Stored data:

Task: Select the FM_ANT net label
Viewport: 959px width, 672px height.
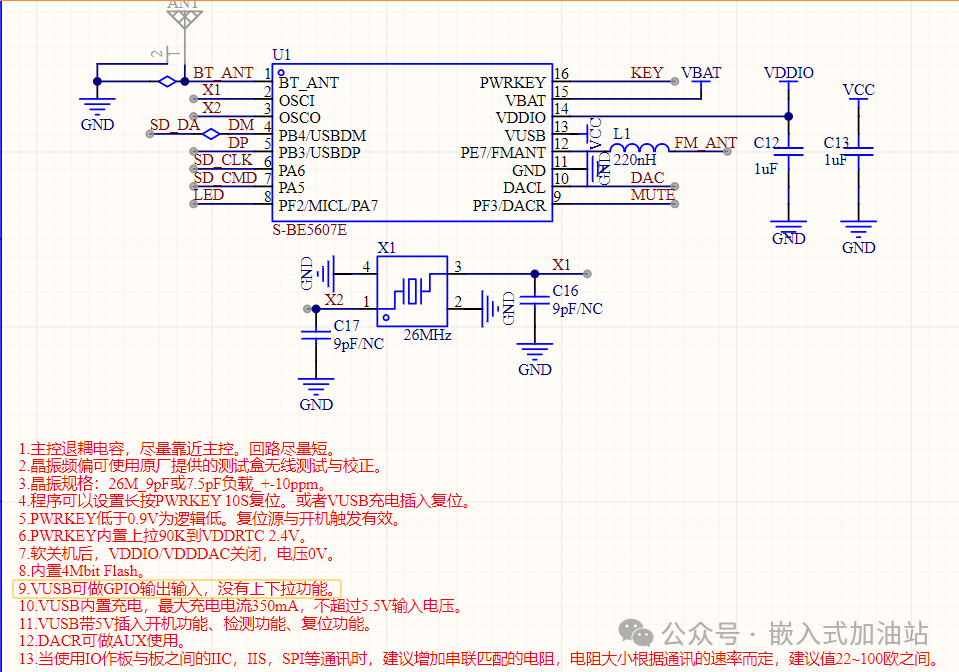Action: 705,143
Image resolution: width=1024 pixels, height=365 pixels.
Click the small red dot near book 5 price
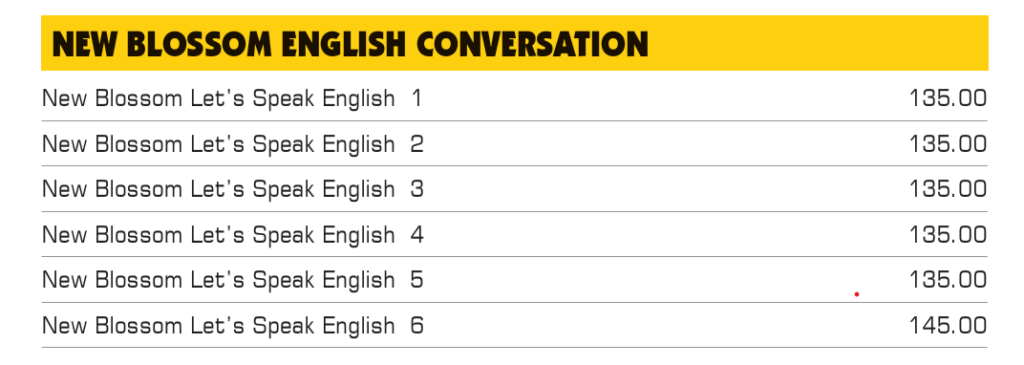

#### [EXERCISE DESCRIPTION]
A word-for-word copy is needed of the lines from the line with "Viewport: 959px width, 672px height." through the last line of the entries above, with both ends kept and the pictures dropped.

#### [SOLUTION FOR THIS EXERCISE]
Viewport: 959px width, 672px height.
Action: 705,143
Image resolution: width=1024 pixels, height=365 pixels.
Click the small red dot near book 5 price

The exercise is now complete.